▶ [Texto dado]

-----

Fue un caso de amor
a primera vista. Mi descubrimiento de Sigmund Freud
me trajo un deslumbramiento prolongado. Con él me pareció haber descubierto de
golpe el envés del tapiz de la historia, la clave de un mecanismo universal de la
conducta humana. En alguna medida sigo pensando así, pero con salvedades
importantes.
Estoy hablando
sobre todo de las grandes construcciones culturales de sus escritos tardíos,
cuando más allá de la investigación de una terapia sexual empezó a apuntar
hipótesis sobre la represión de lo indecible como origen de la religión, de la
cultura y de otras realidades superestructurales. Libros como Tótem y tabú, Eros y Tánatos, El malestar de
la cultura, El porvenir de una ilusión, y Moisés y el monoteísmo. No son obras científicas en el sentido
propio del término, como ha señalado un comentarista en las páginas culturales
de El País, a propósito de la publicación de una nueva biografía de Freud;
pero, citando a José Luis López Bulla, ¿qué otra
cosa son las llamadas ciencias humanas sino ejercicios ociosos de talabartería?
Llegué a Karl Marx y a Freud por el camino inverso; a partir de
Herbert Marcuse. La formación intelectual de una
persona es siempre una cosa heteróclita y aleatoria, y lo era más aún bajo el
franquismo, cuando las cimas máximas de la cultura a la que nos era dado
acceder eran don Pedro Laín Entralgo y don Ramón Menéndez Pidal. Leí a escondidas a Marcuse (Eros y civilización y El hombre unidimensional), y entendí
poco, pero a partir de ahí me dediqué a buscar a Marx y Freud. Los encontré
gracias a Alianza Editorial,
una empresa cultural a la que alguna autoridad debería organizar un homenaje
público por lo que significó para nosotros en el tardofranquismo, junto a
revistas como “Cuadernos para el diálogo” y “Triunfo”.
Cuando conocí la
distinción marxista entre las estructuras y las superestructuras y su relación
recíproca, y la hipótesis freudiana acerca de las causas y los mecanismos de la
formación de las superestructuras, me pareció que había captado algo esencial:
era exactamente así como funcionaba la realidad, ese era su sentido, esos eran
los principios que la movían en direcciones previsibles y nada azarosas. De
pronto empecé a ver psicopatología de la vida cotidiana no solo en las personas
que me rodeaban, sino en los personajes que salían en los noticiarios, en la
miseria intelectual de los ministros de Franco que proclamaban en sus discursos
nuestro adelanto en cincuenta años sobre la partitocracias obsoletas de una
Europa desnortada. La prensa de los últimos años del régimen franquista daría
para decenas de miles de tesinas sobre la psicopatología colectiva de un
régimen paralizado en la fase anal, obsesionado por dejarlo todo atado y bien atado.

-----

▶ [Los datos]
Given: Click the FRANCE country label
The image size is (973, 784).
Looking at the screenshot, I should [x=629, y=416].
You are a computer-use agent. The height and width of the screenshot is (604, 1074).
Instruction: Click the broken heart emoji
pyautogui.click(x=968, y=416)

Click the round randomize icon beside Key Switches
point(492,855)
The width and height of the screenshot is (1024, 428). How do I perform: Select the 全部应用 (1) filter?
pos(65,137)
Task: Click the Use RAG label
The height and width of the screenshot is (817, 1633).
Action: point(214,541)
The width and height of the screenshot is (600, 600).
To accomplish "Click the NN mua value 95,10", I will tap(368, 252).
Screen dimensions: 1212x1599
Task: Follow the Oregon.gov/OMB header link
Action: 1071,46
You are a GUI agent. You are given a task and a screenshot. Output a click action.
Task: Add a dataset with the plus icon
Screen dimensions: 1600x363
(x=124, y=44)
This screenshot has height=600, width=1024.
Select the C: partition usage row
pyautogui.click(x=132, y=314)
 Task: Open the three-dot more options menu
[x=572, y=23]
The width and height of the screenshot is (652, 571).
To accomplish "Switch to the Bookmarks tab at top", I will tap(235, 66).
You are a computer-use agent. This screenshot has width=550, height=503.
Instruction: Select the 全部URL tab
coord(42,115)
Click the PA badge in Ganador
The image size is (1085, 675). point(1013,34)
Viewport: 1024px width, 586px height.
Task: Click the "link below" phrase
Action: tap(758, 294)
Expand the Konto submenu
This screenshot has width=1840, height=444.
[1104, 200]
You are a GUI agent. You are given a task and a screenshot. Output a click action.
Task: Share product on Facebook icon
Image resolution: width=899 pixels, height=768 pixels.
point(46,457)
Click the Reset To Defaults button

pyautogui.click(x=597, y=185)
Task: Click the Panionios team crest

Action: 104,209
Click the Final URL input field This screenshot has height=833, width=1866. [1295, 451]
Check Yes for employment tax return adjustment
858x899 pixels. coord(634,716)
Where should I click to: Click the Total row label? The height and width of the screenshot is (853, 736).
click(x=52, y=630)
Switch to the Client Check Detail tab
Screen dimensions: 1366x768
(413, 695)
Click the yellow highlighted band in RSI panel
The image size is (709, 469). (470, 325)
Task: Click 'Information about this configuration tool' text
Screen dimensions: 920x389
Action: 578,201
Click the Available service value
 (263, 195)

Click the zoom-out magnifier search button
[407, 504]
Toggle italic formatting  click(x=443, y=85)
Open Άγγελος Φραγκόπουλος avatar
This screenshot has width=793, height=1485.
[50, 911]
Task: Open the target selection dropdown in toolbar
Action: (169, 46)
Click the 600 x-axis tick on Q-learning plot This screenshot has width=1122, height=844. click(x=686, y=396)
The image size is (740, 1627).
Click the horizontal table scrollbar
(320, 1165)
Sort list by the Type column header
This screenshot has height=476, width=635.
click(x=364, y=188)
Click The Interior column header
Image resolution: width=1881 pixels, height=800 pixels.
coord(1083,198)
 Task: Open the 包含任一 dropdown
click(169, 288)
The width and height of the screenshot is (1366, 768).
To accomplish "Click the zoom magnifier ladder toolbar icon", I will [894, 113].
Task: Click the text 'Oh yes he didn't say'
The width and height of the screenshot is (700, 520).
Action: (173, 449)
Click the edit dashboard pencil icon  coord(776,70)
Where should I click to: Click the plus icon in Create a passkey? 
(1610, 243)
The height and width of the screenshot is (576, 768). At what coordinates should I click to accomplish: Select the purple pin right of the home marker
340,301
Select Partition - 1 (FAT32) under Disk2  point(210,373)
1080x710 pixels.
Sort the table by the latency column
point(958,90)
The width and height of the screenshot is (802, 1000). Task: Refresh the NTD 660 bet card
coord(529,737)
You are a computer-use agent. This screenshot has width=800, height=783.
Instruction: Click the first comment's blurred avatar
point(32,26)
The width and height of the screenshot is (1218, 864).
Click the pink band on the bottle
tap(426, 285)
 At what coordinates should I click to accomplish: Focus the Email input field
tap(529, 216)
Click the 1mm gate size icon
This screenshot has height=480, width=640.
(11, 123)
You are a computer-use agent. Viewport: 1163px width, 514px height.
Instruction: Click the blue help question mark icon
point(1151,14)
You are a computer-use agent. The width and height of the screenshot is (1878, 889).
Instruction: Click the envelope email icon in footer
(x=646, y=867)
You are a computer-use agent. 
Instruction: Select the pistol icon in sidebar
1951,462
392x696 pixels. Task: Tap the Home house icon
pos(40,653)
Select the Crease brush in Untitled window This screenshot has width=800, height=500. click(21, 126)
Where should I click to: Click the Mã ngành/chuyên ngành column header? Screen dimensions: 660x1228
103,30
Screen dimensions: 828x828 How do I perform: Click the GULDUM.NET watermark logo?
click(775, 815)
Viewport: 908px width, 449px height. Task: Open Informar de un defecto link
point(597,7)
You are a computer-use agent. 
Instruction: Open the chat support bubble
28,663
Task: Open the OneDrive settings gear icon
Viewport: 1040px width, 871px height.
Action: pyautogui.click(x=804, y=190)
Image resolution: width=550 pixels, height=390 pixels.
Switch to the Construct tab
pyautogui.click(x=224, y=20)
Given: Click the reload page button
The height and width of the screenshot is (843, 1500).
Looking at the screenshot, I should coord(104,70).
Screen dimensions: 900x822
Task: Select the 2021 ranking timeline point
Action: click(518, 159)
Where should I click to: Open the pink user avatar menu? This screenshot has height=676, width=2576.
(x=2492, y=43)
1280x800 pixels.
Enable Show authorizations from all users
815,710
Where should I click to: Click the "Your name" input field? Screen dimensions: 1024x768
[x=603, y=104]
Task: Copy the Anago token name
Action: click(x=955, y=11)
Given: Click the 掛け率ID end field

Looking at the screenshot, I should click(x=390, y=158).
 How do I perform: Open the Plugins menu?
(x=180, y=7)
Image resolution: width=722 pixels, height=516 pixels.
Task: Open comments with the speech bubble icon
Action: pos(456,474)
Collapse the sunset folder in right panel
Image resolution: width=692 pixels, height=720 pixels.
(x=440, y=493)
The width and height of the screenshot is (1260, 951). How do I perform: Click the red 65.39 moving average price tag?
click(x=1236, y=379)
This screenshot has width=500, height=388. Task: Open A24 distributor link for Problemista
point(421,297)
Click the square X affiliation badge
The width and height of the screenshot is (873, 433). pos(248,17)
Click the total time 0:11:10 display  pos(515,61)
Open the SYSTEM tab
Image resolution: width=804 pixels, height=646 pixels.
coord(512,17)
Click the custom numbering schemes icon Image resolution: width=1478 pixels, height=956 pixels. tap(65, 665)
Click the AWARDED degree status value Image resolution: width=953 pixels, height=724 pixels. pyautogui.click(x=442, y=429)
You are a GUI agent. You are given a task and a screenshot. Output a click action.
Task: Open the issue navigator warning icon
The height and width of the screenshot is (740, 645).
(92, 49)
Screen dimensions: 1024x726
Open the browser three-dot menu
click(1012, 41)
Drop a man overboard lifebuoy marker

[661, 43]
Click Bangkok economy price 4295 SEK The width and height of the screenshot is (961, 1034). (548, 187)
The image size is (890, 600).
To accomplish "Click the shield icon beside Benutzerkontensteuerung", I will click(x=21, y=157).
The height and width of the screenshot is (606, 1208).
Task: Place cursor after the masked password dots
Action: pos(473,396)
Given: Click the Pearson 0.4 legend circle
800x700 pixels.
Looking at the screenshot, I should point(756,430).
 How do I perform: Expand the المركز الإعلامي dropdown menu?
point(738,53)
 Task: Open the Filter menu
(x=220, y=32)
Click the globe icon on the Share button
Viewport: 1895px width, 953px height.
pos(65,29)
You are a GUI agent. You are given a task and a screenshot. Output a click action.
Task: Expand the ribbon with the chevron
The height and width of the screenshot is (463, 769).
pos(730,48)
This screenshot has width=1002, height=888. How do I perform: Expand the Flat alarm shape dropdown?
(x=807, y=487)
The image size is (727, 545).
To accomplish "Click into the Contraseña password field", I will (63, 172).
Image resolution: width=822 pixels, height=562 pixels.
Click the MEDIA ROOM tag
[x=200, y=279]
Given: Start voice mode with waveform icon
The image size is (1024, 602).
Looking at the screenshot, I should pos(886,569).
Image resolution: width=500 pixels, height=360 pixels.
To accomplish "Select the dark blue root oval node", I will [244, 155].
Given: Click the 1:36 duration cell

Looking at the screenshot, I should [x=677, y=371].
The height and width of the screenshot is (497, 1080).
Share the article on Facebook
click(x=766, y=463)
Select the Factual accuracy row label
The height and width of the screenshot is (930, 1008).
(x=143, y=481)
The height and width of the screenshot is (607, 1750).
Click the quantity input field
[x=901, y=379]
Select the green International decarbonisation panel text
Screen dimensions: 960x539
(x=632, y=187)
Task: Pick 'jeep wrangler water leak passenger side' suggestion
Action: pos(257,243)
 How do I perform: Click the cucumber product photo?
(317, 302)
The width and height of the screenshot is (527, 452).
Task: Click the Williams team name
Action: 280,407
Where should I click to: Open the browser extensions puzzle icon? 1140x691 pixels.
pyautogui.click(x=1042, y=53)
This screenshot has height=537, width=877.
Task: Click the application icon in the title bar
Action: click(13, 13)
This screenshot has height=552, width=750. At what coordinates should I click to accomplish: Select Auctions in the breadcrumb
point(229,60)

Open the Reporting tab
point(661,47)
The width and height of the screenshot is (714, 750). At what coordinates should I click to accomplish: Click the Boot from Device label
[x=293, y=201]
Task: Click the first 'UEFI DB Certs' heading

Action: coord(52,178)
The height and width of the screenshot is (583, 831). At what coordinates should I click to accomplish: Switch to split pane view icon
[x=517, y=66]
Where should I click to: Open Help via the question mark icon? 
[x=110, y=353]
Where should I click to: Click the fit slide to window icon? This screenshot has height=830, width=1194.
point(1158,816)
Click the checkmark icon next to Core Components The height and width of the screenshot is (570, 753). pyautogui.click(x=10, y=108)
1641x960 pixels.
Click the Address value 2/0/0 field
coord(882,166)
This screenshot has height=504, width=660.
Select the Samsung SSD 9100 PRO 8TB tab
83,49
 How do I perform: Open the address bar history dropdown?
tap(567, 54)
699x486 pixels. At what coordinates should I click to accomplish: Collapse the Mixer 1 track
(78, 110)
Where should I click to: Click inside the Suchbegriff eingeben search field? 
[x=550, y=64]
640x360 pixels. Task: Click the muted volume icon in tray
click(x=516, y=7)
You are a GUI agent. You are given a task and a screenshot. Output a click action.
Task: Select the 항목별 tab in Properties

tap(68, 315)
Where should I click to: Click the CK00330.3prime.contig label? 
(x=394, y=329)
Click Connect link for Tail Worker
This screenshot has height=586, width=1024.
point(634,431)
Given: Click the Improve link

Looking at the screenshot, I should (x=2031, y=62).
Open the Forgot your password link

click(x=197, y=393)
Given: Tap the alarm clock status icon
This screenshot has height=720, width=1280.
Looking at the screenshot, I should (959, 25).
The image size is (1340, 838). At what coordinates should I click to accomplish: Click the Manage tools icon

-----

Sigue escribiendo el texto sobre el descubrimiento de Freud justo después de su última oración, en primera persona y con el mismo tono.

Única objeción: no hacía falta recurrir a los estudios de Freud para
percibirlo. Cualquier observador de medio pelo, yo mismo, podía con sus solas
fuerzas y saberes trazar un diagnóstico certero y una terapia adecuada.
Si algo se demostró
a partir de la transición, fue que las cosas eran ciertamente así, pero tampoco
nada era tan fácil como podía parecer a primera vista. Ese es el único defecto
que cabe reprocharle a don Segismundo: a pesar de sus cautelas, de sus
prevenciones y cortafuegos, en su obra todo resulta demasiado evidente,
demasiado transparente. Hay más hilos, de distinta naturaleza y grosor, en la
trama del tapiz de la vida. Detrás de los enmascaramientos, las falacias, las coartadas
y las sublimaciones ideológicas que nos ofrece a diario la escena política, no
están solo la economía descarnada y la represión de una pulsión sexual o de un
instinto de muerte. La sustancia de que está hecha la realidad es más compleja.
Constatarlo no es
quitar ningún mérito al trabajo de Freud: él descubrió el continente virgen del
inconsciente. Si se colocó a sí mismo a la altura de Copérnico
y de Darwin, no hubo en ello exageración ni
autobombo. Los tres fueron pioneros. El tiempo ha sometido sus obras a
correcciones severas, pero sin ellos la conciencia que tenemos de nosotros
mismos, nuestra civilización, estaría muy lejos, mucho más atrás del punto
(precario, lo concedo) en el que nos encontramos.